No es una moda ni un suplemento milagro, es cuestión de absorción, inflamación y salud cardiovascular. En distancias largas, el aceite de krill juega a favor del corredor que quiere llegar entero al final.

Foto portada: Marcos López, corredor de montaña del Open Team, un proyecto apoyado por SuperbaKrill

Durante muchos años el mensaje siempre ha sido este: “toma omega-3”.Y sí, el consejo es correcto… pero se queda corto cuando sabemos que la cantidad no siempre gana a la eficiencia (tal como ocurre en las carreras por montaña).

Porque en nutrición (y especialmente en deporte) no gana quien más toma algo, sino quien mejor aprovecha ese algo. Y ahí es donde el aceite de Krill marca una diferencia real frente al Omega-3 tradicional.

El error clásico: fijarse solo en la etiqueta

La mayoría de suplementos de omega-3 presumen de miligramos de EPA (ácido eicosapentaenoico, un ácido graso poliinsaturado omega 3 esencial)  y DHA (ácido docosahexaenoico, otro ácido graso poliinsaturado de la serie n-3)  fundamentales para el desarrollo y funcionamiento cerebral y del sistema nervioso central, entre otras. Todo esto está muy bien, pero la pregunta clave no es cuántos miligramos tomas, sino ¿cuántos llegan realmente a tus células? Y es precisamente a partir de esta respuesta donde el aceite de Krill empieza a ganar la carrera.

Julia Tofiño, otra joven talento de Open Team que ya va conociendo las bondades del aceite de Krill

Absorción: el krill no pasa por el cuerpo, entra en él

El omega-3 clásico (aceite de pescado) transporta EPA y DHA unidos a triglicéridos, pero en cambio el aceite de Krill, los une a fosfolípidos, el mismo tipo de grasa que forma las membranas celulares. En este sentido la traducción práctica sería esta:

  • Mejor absorción.
  • Mayor biodisponibilidad.
  • Menor dosis para un efecto igual o superior.

Es decir: con aceite de Krill necesitas menos para lograr más, consiguiendo una eficiencia metabólica pura, justo lo que busca cualquier deportista.

No es solo omega-3: es un sistema completo

El aceite de Krill no es un suplemento aislado, es un paquete biológicamente coherente:

  • EPA y DHA altamente biodisponibles.
  • Astaxantina natural, un potente antioxidante.
  • Apoyo real a la función cardiovascular y al control de la inflamación.

El omega-3 convencional no contiene astaxantina y esto significa que el aceite de Krill no solo aporta grasa saludable, sino que protege esa grasa del daño oxidativo, algo clave cuando hablamos de entrenamientos intensos, estrés y longevidad.

Cápsula blanda de aceite de Krill ‘Superba’: este formato conserva mejor la astaxantina, permite dosis más concentradas, una mejor tolerancia digestiva y por tanto una experiencia más cómoda para el consumidor.

Corazón, eficiencia y el famoso “ahorro de latidos”

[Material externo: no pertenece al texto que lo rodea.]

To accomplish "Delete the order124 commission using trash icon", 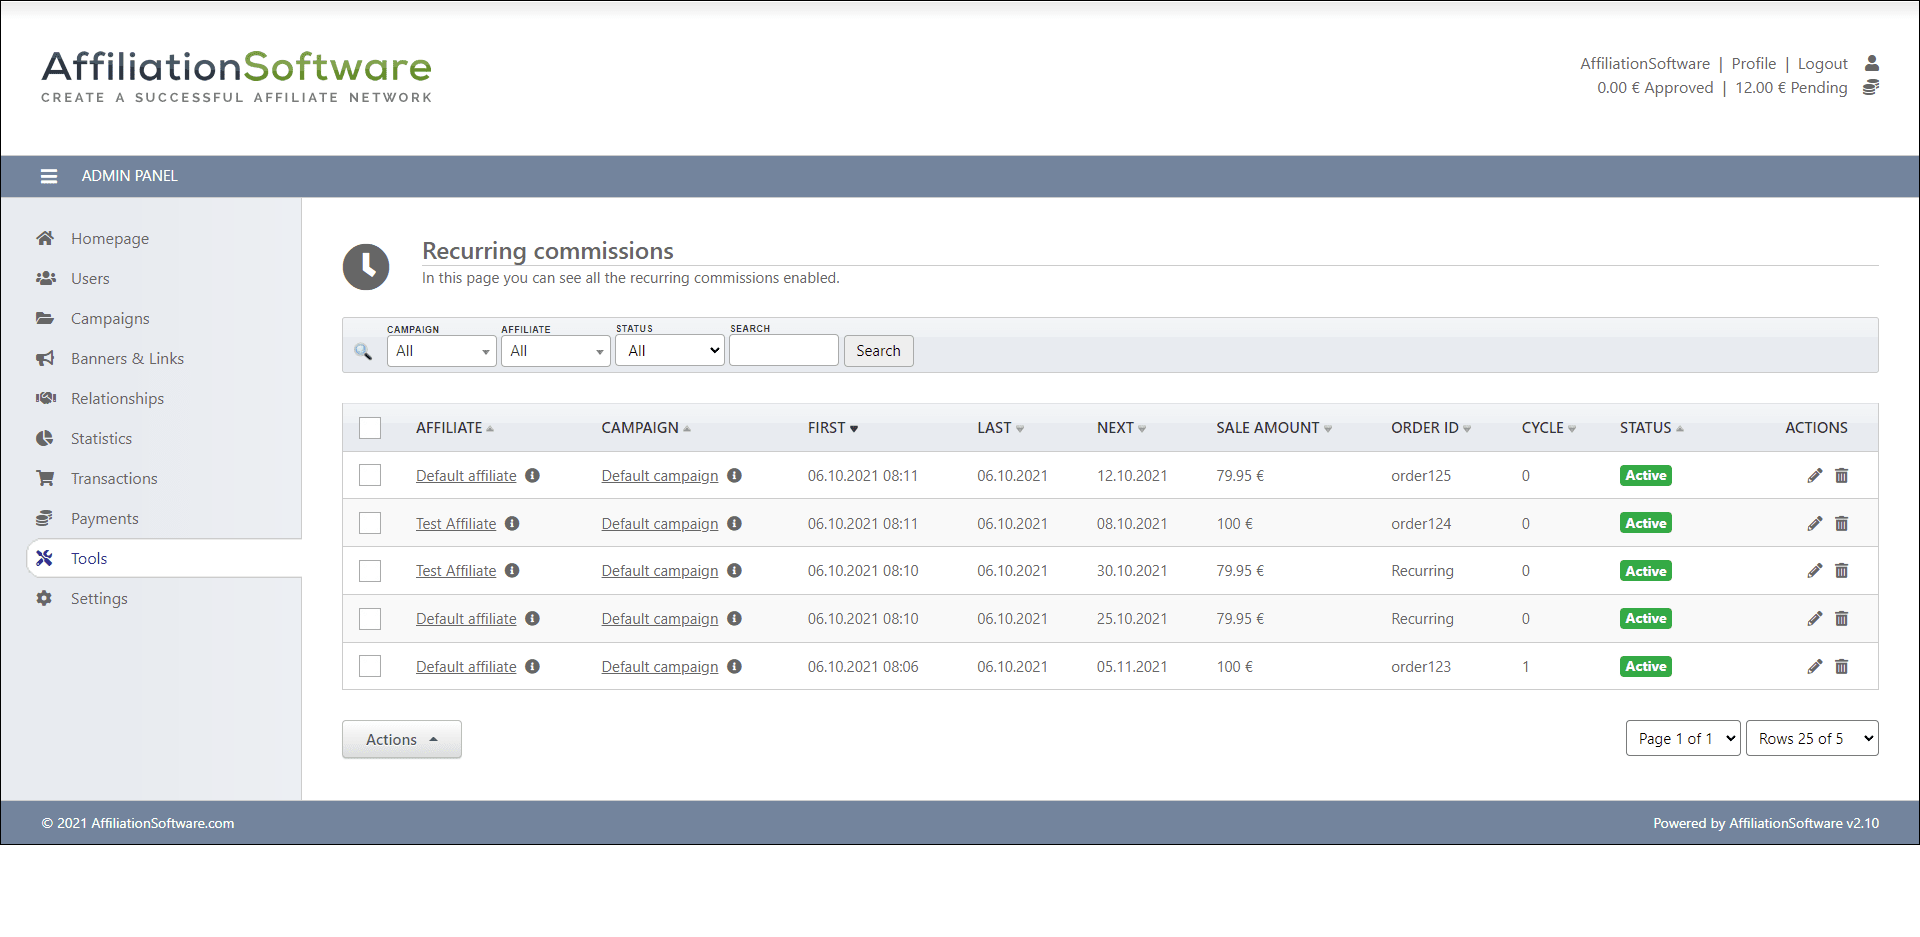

Cuando hablamos de estrés (físico o psicológico) y longevidad, la clave está en la inflamación sistémica crónica. Esa inflamación afecta directamente al endotelio (la capa interna de los vasos sanguíneos) que es mucho más que un “revestimiento”: es un órgano metabólicamente activo.

Un endotelio sano:

  • Produce más óxido nítrico → mejor vasodilatación.
  • Regula mejor la presión arterial.
  • Reduce la rigidez arterial.
  • Mejora la eficiencia del intercambio de oxígeno.

Y todo esto, conecta directamente con rendimiento y salud a largo plazo.

Un sistema cardiovascular menos inflamado y con mejor función endotelial: bombea mejor, se adapta antes y necesita menos esfuerzo para hacer el mismo trabajo.

Menos latidos innecesarios a lo largo del día, de los años y de la vida deportiva también es rendimiento ‘a largo plazo’, es cuidar el motor para que dure lo máximo posible en las mejores condiciones posibles.

El aceite de Krill no promete milagros, pero sí una optimización silenciosa en los deportes de resistencia de la que apenas se ha escrito.

El krill es un diminuto crustaceo que habita en estas gélidas aguas del Océano Antártico. Además de ser el pilar de este ecosistema polar (sin él, ballenas, focas, pingüinos y peces se quedarían sin sustento) guarda un auténtico ‘superpoder’ bioquímico.

Calidad y origen: aquí no todo vale

No todo el aceite de Krill es igual. Empresas como Aker BioMarine han elevado el estándar del sector apostando por investigación científica, trazabilidad total y certificaciones de sostenibilidad. En un ecosistema tan delicado como el del Océano Antártico no vale el marketing, vale la responsabilidad.